_DATA FOR THIS TASK_
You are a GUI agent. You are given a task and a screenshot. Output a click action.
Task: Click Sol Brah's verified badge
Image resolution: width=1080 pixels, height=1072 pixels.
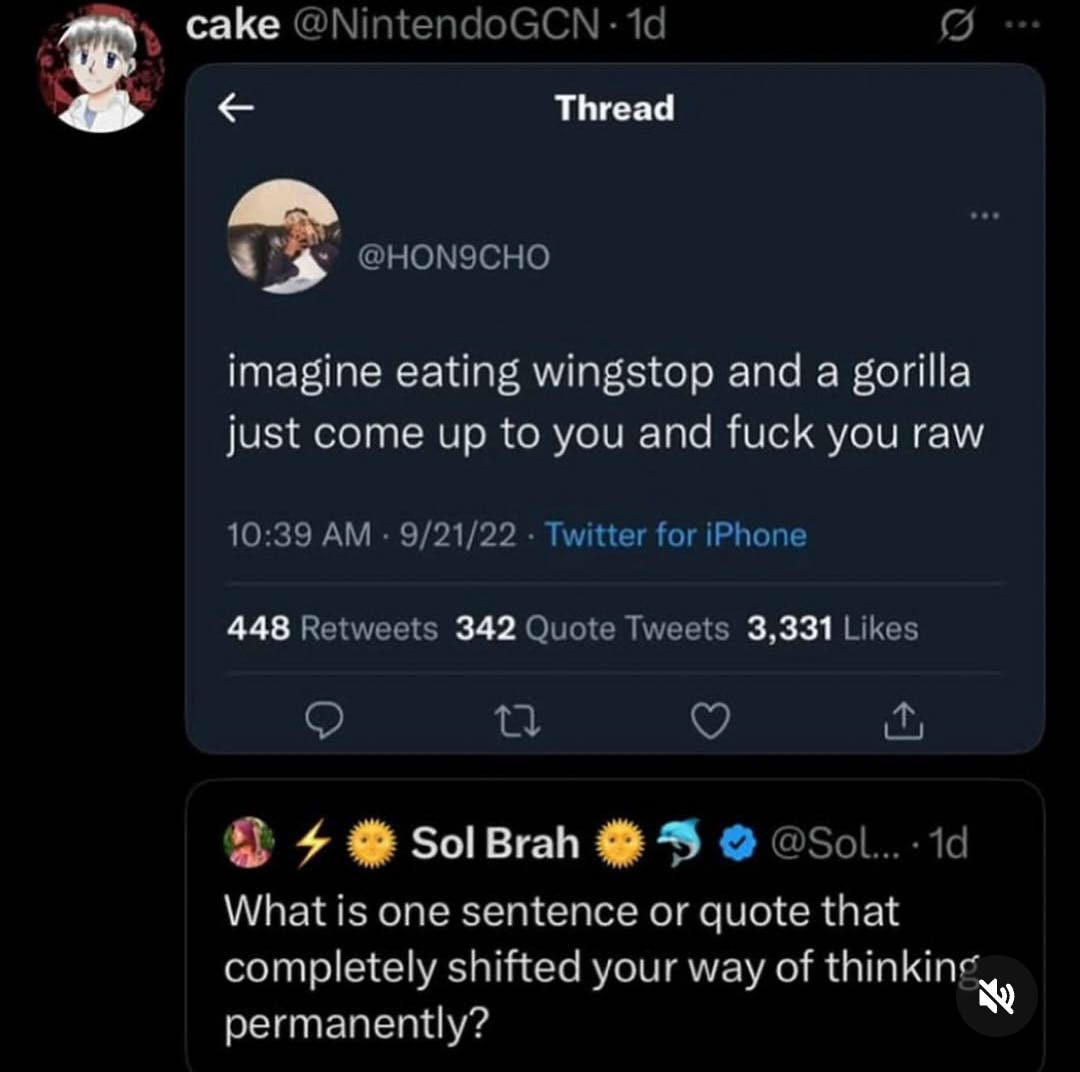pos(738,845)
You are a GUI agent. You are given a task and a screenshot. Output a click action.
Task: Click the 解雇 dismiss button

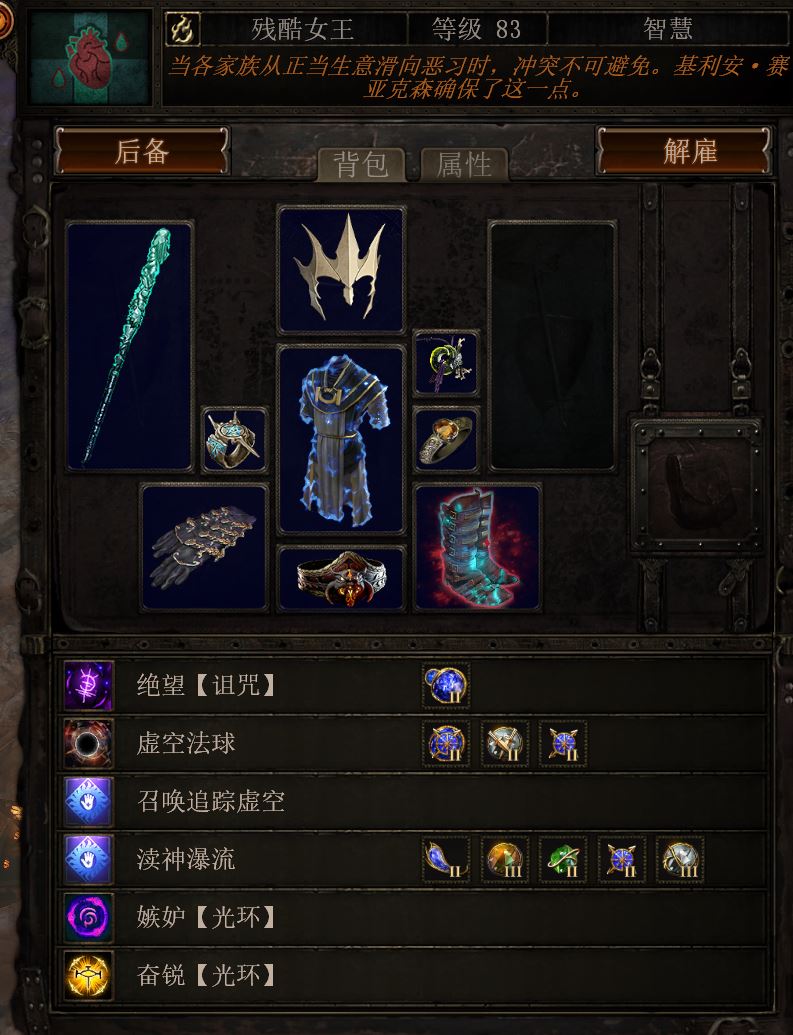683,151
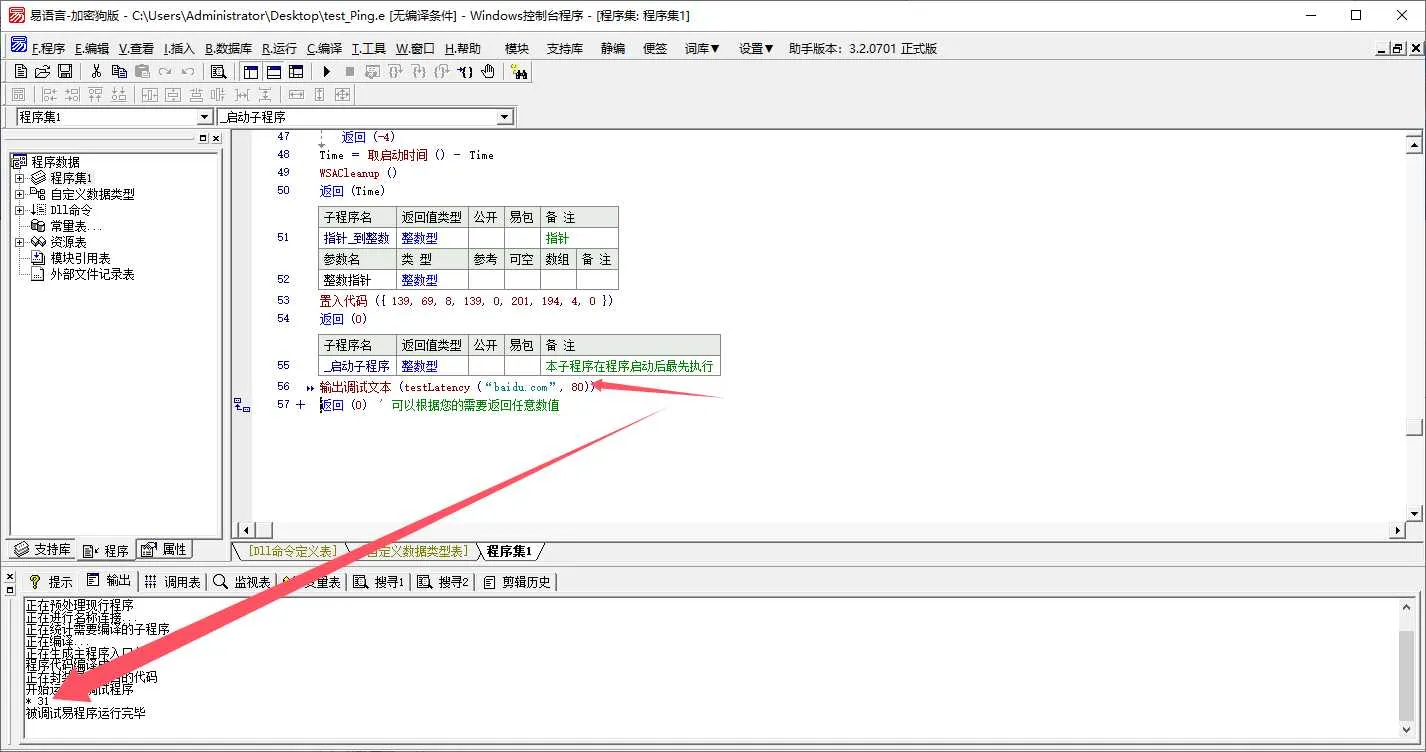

_EXERCISE REQUIREMENTS_
Once the pictures are removed, set down what remains of the entries above exactly.

_RESPONSE TO THIS EXERCISE_
You are a GUI agent. You are given a task and a screenshot. Output a click action.
Task: Click Sol Brah's verified badge
Image resolution: width=1080 pixels, height=1072 pixels.
pos(738,845)
You are a GUI agent. You are given a task and a screenshot. Output a click action.
Task: Click the 解雇 dismiss button

683,151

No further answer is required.